Quant à la molécule d'eau, elle peut prendre la forme de vapeur, qui est un gaz à
effet de serre, mais si elle reste à 1 ou 2 kilomètres du sol, elle aura peu d'effet sur le
réchauffement, alors qu'en montant dans la troposphère, entre 9 et 16 kilomètres de
la surface de la Terre, elle accroît considérablement le mécanisme de l'effet de
serre.
Comment évaluer ensuite la part de l'influence de l'industrie dans le réchauffement de
la Terre ? Il est intéressant de constater la prudence des scientifiques sur cette question.
Néanmoins, le GIEC restait sur son interrogation dans son rapport de 1995, puis au sommet de Kyoto, en
1997, il a établi la responsabilité humaine de l'aggravation de l'effet de serre. Parmi
les preuves irréfutables, semble-t-il, il y a la question de l'origine sous-terrestre du gaz
carbonique présent dans l'atmosphère. On sait que les gisements de carbone souterrain ne
possèdent plus de carbone 14, qui a la particularité d'être instable. Or on constate
que les cernes des arbres qui ont grandi au début du vingtième siècle montrent une
absence de carbone 14 hors de proportion normale. Ces cernes possèdent par contre du carbone qui
s'est appauvri au fil des siècles, qui vient du charbon extrait des profondeurs du sol pendant la
révolution industrielle et qui a été brûlé. C'est ce carbone venu du
sol que l'on retrouve dans les cernes des arbres. Ainsi les arbres témoignent-ils de
l'influence déterminante de l'industrie sur l'air ambiant. Cette démonstration
demande des recherches et des analyses scientifiques très poussées, dictées par la
prudence de ces mêmes scientifiques.
Cette prudence n'est pas simplement formatrice pour les novices en la matière que nous sommes.

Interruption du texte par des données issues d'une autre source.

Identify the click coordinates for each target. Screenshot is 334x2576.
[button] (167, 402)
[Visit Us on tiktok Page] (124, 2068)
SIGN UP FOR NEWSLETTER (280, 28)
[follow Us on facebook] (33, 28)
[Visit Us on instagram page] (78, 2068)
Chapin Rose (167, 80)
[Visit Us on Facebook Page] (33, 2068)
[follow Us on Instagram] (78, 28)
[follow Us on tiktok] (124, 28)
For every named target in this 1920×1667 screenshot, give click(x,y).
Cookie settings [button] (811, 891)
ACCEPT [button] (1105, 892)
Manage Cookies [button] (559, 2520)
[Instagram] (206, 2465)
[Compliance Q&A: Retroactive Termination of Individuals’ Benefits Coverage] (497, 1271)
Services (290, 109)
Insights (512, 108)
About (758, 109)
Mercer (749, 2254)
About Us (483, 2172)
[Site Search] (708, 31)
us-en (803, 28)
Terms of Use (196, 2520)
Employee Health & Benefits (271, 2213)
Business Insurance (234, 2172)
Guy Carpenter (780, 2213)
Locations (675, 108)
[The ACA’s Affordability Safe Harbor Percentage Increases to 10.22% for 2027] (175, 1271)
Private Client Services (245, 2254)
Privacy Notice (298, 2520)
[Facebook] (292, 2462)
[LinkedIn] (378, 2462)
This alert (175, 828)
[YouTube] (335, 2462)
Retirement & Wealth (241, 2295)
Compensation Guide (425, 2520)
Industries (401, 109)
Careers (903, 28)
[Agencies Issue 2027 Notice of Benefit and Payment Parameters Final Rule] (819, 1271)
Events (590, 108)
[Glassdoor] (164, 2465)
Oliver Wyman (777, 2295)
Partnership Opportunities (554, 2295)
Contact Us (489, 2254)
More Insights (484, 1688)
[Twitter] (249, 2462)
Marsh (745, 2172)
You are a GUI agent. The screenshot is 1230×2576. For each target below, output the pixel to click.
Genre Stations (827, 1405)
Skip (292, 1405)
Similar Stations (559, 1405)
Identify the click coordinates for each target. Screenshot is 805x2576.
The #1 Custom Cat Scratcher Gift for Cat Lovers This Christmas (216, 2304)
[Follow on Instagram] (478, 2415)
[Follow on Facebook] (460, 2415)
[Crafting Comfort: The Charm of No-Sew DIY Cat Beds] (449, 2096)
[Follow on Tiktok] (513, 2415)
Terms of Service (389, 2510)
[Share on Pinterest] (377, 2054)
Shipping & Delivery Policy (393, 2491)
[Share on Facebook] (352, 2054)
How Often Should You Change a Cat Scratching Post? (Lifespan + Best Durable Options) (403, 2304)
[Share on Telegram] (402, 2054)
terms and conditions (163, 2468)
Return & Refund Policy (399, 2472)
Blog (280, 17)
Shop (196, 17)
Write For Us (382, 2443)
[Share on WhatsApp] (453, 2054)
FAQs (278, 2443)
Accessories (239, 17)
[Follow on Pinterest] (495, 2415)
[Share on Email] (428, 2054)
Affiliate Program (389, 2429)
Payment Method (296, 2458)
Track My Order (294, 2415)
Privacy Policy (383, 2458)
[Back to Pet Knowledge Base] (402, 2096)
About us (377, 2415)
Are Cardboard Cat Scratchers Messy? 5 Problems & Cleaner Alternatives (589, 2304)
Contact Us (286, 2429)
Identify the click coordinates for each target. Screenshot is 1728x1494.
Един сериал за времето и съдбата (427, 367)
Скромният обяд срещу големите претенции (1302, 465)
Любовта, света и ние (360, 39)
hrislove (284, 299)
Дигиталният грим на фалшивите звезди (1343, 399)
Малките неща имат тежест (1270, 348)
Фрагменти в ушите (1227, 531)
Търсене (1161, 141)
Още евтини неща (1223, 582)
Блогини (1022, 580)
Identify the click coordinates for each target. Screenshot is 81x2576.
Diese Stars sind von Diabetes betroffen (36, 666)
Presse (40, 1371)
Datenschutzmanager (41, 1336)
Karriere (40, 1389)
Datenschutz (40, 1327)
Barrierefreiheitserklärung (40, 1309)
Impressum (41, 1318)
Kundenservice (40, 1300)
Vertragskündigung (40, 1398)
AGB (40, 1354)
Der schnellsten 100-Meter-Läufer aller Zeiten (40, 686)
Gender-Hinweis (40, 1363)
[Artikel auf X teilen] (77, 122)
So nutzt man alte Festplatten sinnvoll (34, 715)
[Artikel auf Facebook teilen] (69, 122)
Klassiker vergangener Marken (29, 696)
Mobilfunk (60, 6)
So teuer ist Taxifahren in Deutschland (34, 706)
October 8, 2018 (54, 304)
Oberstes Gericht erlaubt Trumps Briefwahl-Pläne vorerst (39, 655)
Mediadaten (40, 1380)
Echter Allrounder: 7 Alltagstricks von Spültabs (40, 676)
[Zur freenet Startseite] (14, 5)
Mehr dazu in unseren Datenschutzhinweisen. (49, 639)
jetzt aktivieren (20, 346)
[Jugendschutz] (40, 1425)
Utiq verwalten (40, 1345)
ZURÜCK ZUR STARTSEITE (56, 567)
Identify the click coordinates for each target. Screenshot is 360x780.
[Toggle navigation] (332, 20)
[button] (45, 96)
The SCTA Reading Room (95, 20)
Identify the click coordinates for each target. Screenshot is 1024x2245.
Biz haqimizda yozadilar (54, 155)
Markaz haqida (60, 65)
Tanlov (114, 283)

Elle est un moyen de ne jamais s'arrêter à une vérité
révélée, et d'essayer d'approfondir les analyses, de ne pas s'en tenir aux
formules toutes faites, qui relèvent du credo mais pas de la rigueur scientifique. Et elle
est certainement une nécessité pour pouvoir aborder les problèmes écologiques qui
subsisteront après la Révolution. Il est nécessaire en effet que de plus en plus de
jeunes et de travailleurs intègrent ces questions pour, demain, pouvoir anticiper sur les
problèmes environnementaux, à l'opposé des bourgeois qui, partisans du fait accompli
et de l'adage ‘après nous le déluge', ne soulèvent les problèmes
que lorsqu'ils sont devenus des catastrophes. Parfois d'ailleurs dans le but de constituer de
nouvelles industries (gestion des eaux, nouvelles normes de construction, mise aux enchères des
‘droits à polluer'...). Le marché mondial des biens et services liés à
l'environnement, établi à 250 milliards de dollars au début des années 1990,
a augmenté depuis de 5 % par an.
Du coup, de temps en temps les représentants de la bourgeoisie mondiale se
réunissent et font semblant de vouloir prendre des mesures (conférences de Rio en 1992, Kyoto
en 1997, La Haye en 2000). Ils font grossièrement mine de prendre des décisions, mais comment
aller à l'encontre d'un système productiviste fondé sur le gâchis et la
course à la concurrence tout en défendant les industriels et les banquiers ? En France, le
gouvernement Jospin a en effet créé une Ecotaxe en 1999 sur les entreprises qui produisent le
plus de gaz carbonique. Or l'argent récolté ne servait pas à financer des mesures
écologiques mais à financer les aides versées aux patrons pour le passage aux 35
heures ! Lorsque le gouvernement voulut élargir les entreprises taxées aux producteurs
d'électricité nucléaire, qui ne produisent pas de gaz polluants mais des
déchets très dangereux, le Conseil constitutionnel interdit cette extension.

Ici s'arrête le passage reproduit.